The GLWQA requires that each AOC has a Remedial Action Plan (RAP) to guide restoration and protection efforts. The prescribed process for developing RAPs has been streamlined, and the Agreement formally recognizes that an AOC may be identified as an AOC in Recovery once all remedial actions have been implemented and monitoring is underway to confirm that identified impairments, such as beach closures, fish tumours or algae have been resolved.
Why is action in Areas of Concern important?
Remediating AOCs contributes to the sustainability of local communities and of the Great Lakes region. Remediation is achieved by:
- removing major sources of contaminants and other stressors that have been impairing water quality and restricting beach use and fish and wildlife consumption;
- restoring fish and wildlife habitat and populations that are ecologically and economically significant at a local, lake and basin-wide scale.
Commitment to key activities within the 2012 GLWQA
- Ensure that RAPs are developed, periodically updated, and implemented for each AOC. Each RAP will:
- identify beneficial use impairments and causes;
- include criteria for restoring beneficial uses to be established in consultation with the local community;
- identify remedial measures to be taken and entities responsible for implementing these measures;
- summarize how remedial measures have been implemented and provide updates on the status of the beneficial uses;
- describe surveillance and monitoring processes.
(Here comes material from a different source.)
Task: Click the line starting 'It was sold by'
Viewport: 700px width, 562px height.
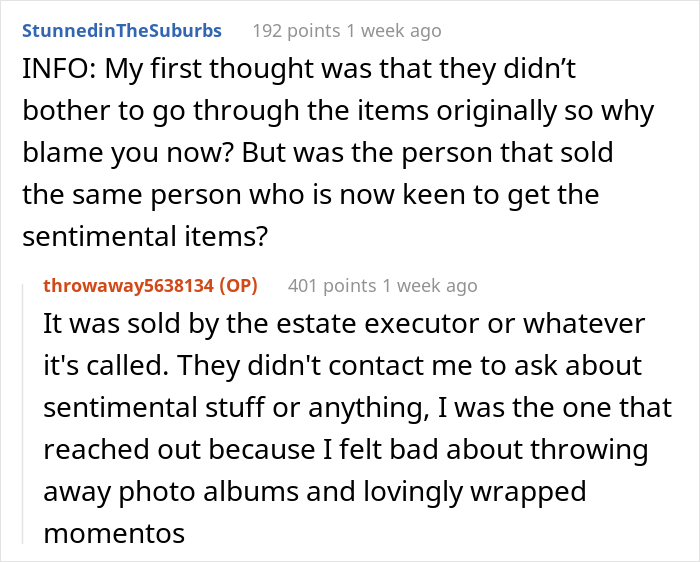Action: point(345,325)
- Make RAPs and their updates available to the International Joint Commission and the public; solicit review and comment from various governmental and non-governmental interests, and the International Joint Commission, prior to designating an AOC as one in recovery, and prior to the removal of a designation as an AOC.
- Complete the job by restoring water quality and ecosystem health in designated AOCs;
- Implement science and monitoring programs to track the status of beneficial use impairments and the effectiveness of remedial actions.
What is a Beneficial Use Impairment?
Beneficial Use Impairments are the measures of the environmental, human health or economic impact of poor water quality. The GLWQA defines 14 Beneficial Use Impairments that contribute to a location’s designation as an AOC:
- Restrictions on fish and wildlife consumption;
- Tainting of fish and wildlife flavour;
- Degradation of fish wildlife populations;
- Fish tumours or other deformities;
- Bird or animal deformities or reproduction problems;
- Degradation of benthos (organisms living on lake bottoms);
- Restrictions on dredging activities;
- Eutrophication (undesirable algae);
- Restrictions on drinking water consumption, or taste and odour problems;
- Beach closings;
- Degradation of aesthetics/visual appearance;
- Added costs to agriculture or industry;
- Degradation of phytoplankton and zooplankton populations (organisms that provide a crucial source of food to fish);
- Loss of fish and wildlife habitat.
To date, three Canadian AOCs have been delisted and two have been identified as AOCs in Recovery.
Delisted: Severn Sound and Collingwood Harbour on Georgian Bay (Lake Huron), and Wheatley Harbour on Lake Erie.
Re-designated as an Area in Recovery: Spanish Harbour on Lake Huron, and Jackfish Bay on Lake Superior.